Assembléia proíbe amianto em MT
Da Reportagem
A Assembléia Legislativa aprovou uma lei que proíbe a produção, comercialização e a estocagem do amianto em Mato Grosso por ser causador de doenças cancerígenas, além de outras doenças graves. O projeto tramitou um ano e cinco meses na Comissão de Meio Ambiente e Recursos Hídricos do Legislativo e, para ser colocado em prática, precisa da sanção do governador Blairo Maggi.
O projeto aprovado é de iniciativa da deputado Vera Araújo (PT). De acordo com a deputada, a União Européia estuda proibição da comercialização de amianto em todos os seus países membros e a Organização Internacional do Trabalho (OIT) tem uma convenção (n.º 162) que trata sobre o controle da produção e comercialização do amianto.

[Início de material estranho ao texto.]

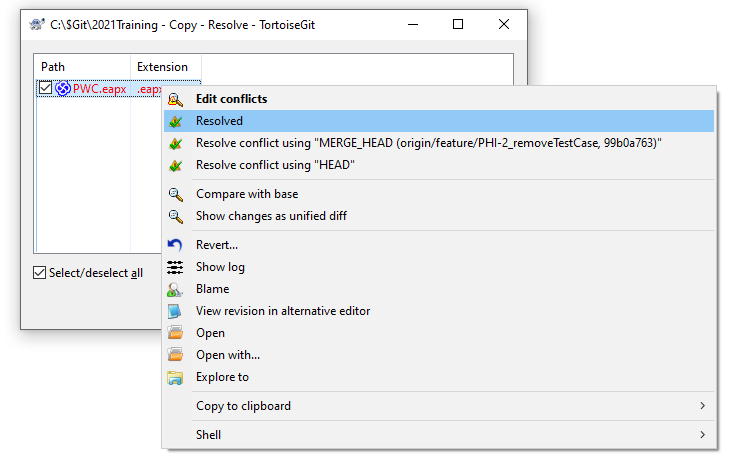Maximize the Resolve dialog window

click(x=458, y=25)
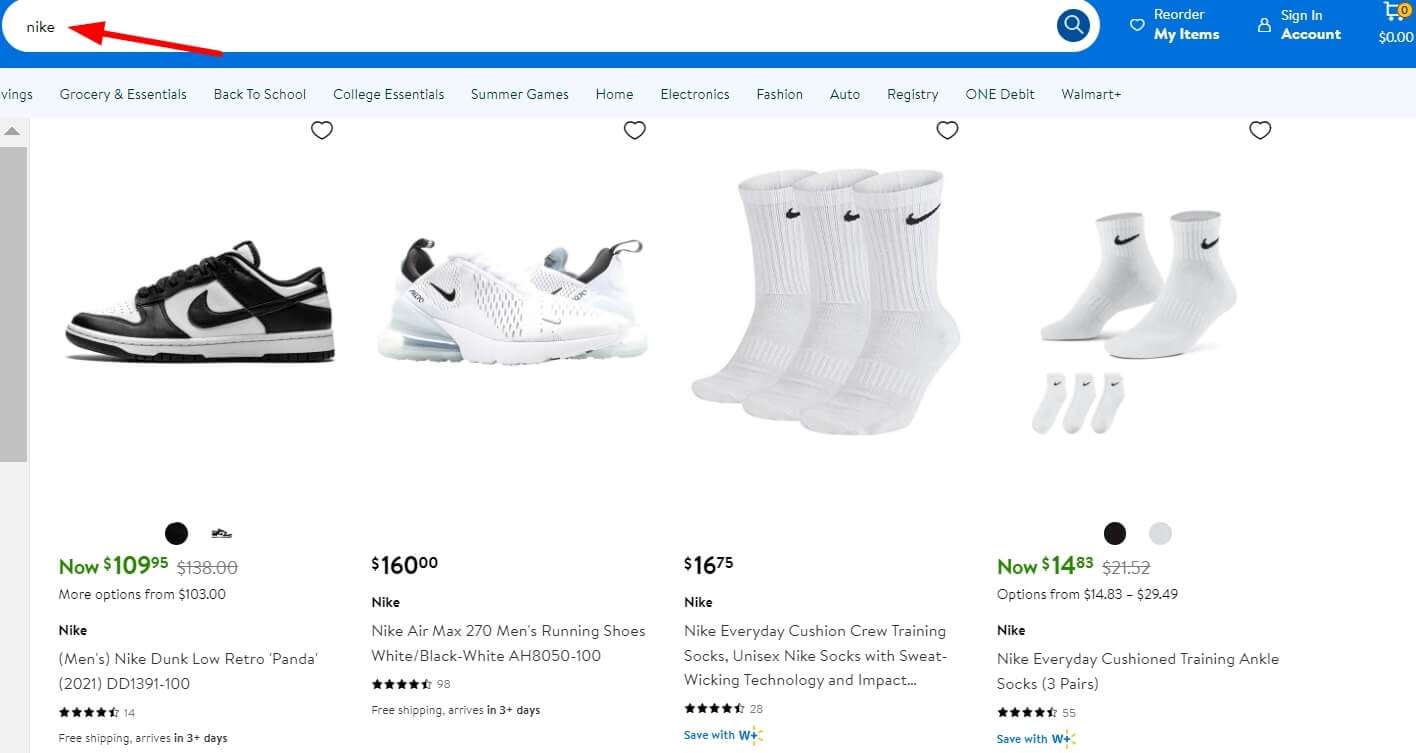Open the Walmart+ navigation item

(x=1091, y=94)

Existem cerca de 40 leis estaduais e municipais em todo o Brasil que proíbem a fabricação e comercialização do amianto. Em alguns países europeus a substância foi banida na década passada. Por ser um mineral fibroso, o amianto tem uma maleabilidade muito aproveitada na construção civil, produtos têxteis, papéis e produtos de vedação para a indústria automotiva.

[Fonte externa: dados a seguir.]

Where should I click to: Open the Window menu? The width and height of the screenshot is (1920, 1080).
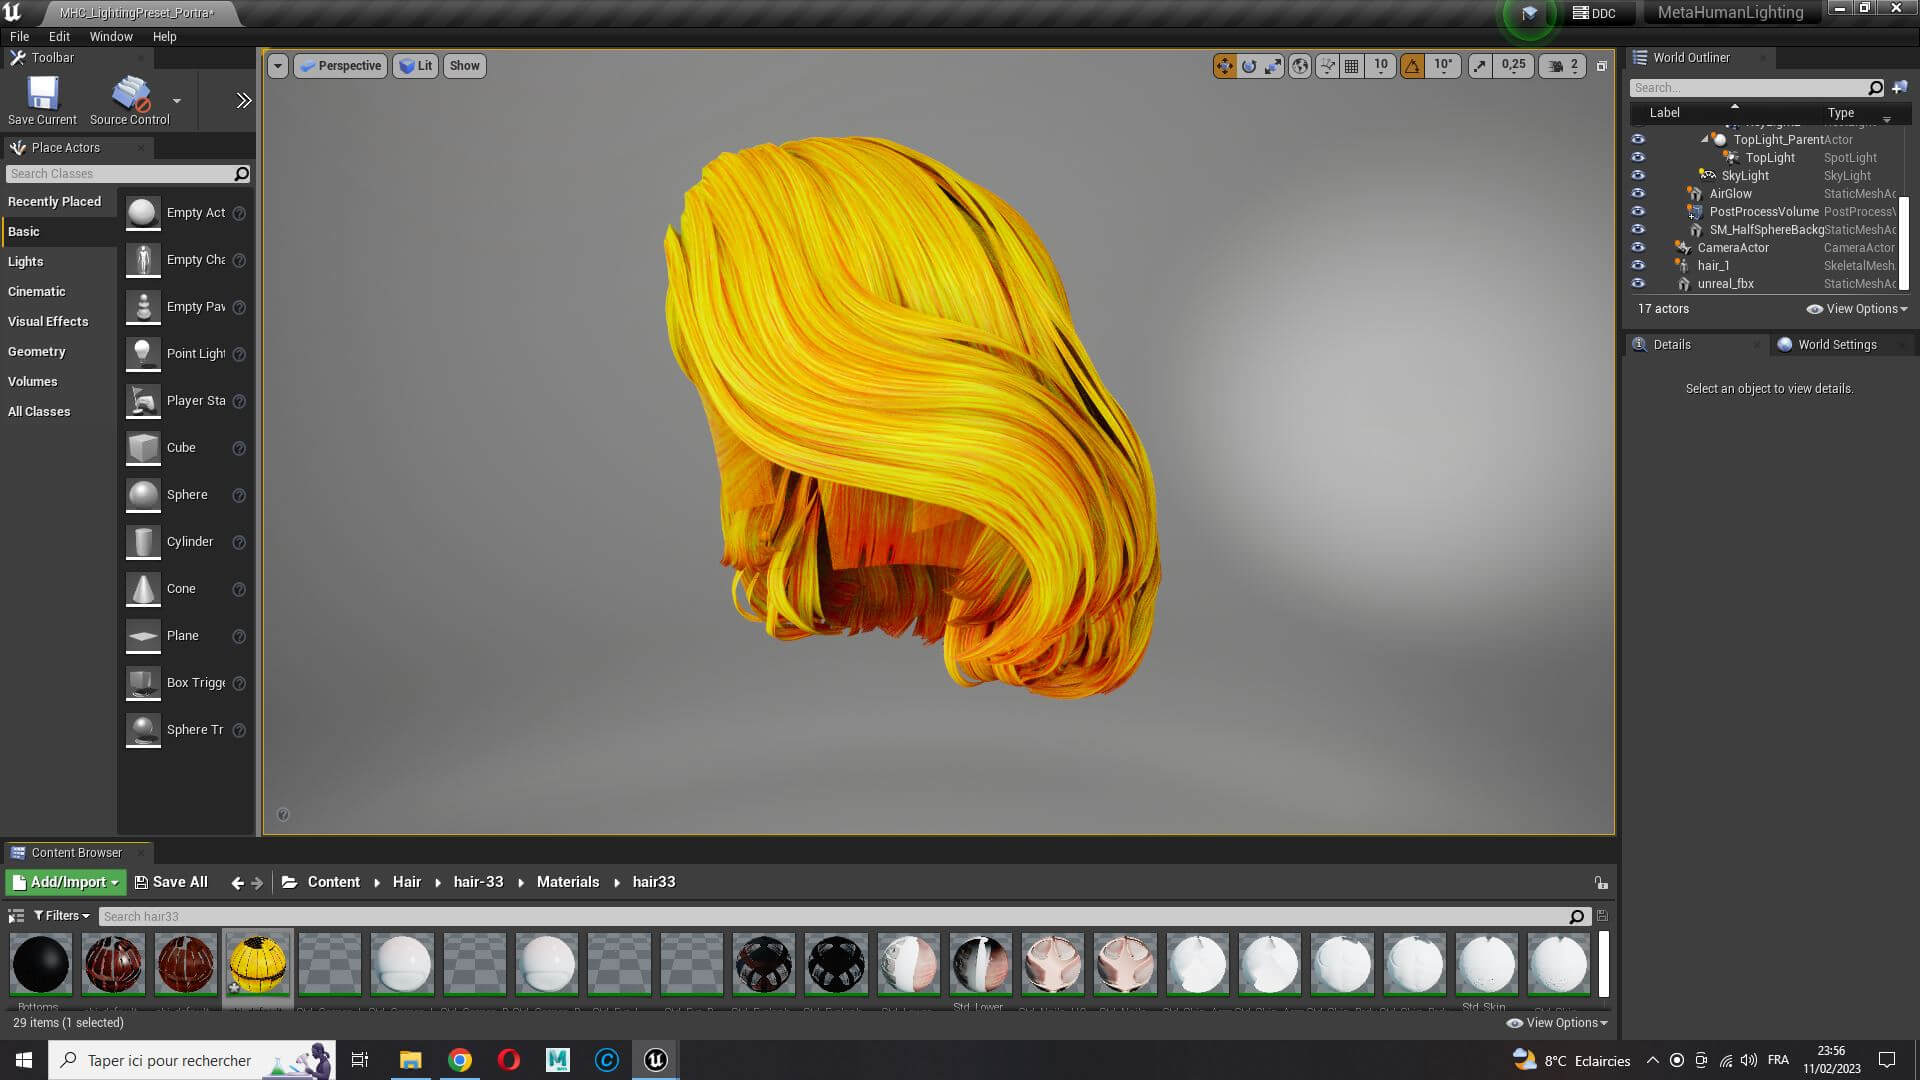point(111,36)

Segundo o oncologista Guilherme Bezerra de Castro, por causa da maleabilidade do amianto, muitas empresas optaram por utilizá-lo. Quando a utilização passou para escala industrial, os governos perceberam que o uso do amianto causava problemas de saúde e custava bastante aos cofres públicos. A partir daí, os governantes passaram a tratá-lo como vilão, da mesma forma que o cigarro e outras substâncias que causam doenças.
O amianto provoca várias doenças graves, como o câncer e a asbestose (fibrose pulmonar). As pessoas mais suscetíveis a desenvolver as doenças são as que têm contato direto com o amianto, principalmente na fase de produção. No caso do câncer, os tipos de tumores malignos mais comuns causados pelo amianto são os de pulmão, pleura e peritôneo.
“O amianto é uma agente cancinogênito muito mais preocupante do que o cigarro, porque ele é mais agressivo. A atitude da Assembléia é louvável e não tenho dúvidas de que o governador Blairo Maggi vai aprovar. Eliminar substâncias prejudiciais à saúde é necessário”, disse o oncologista.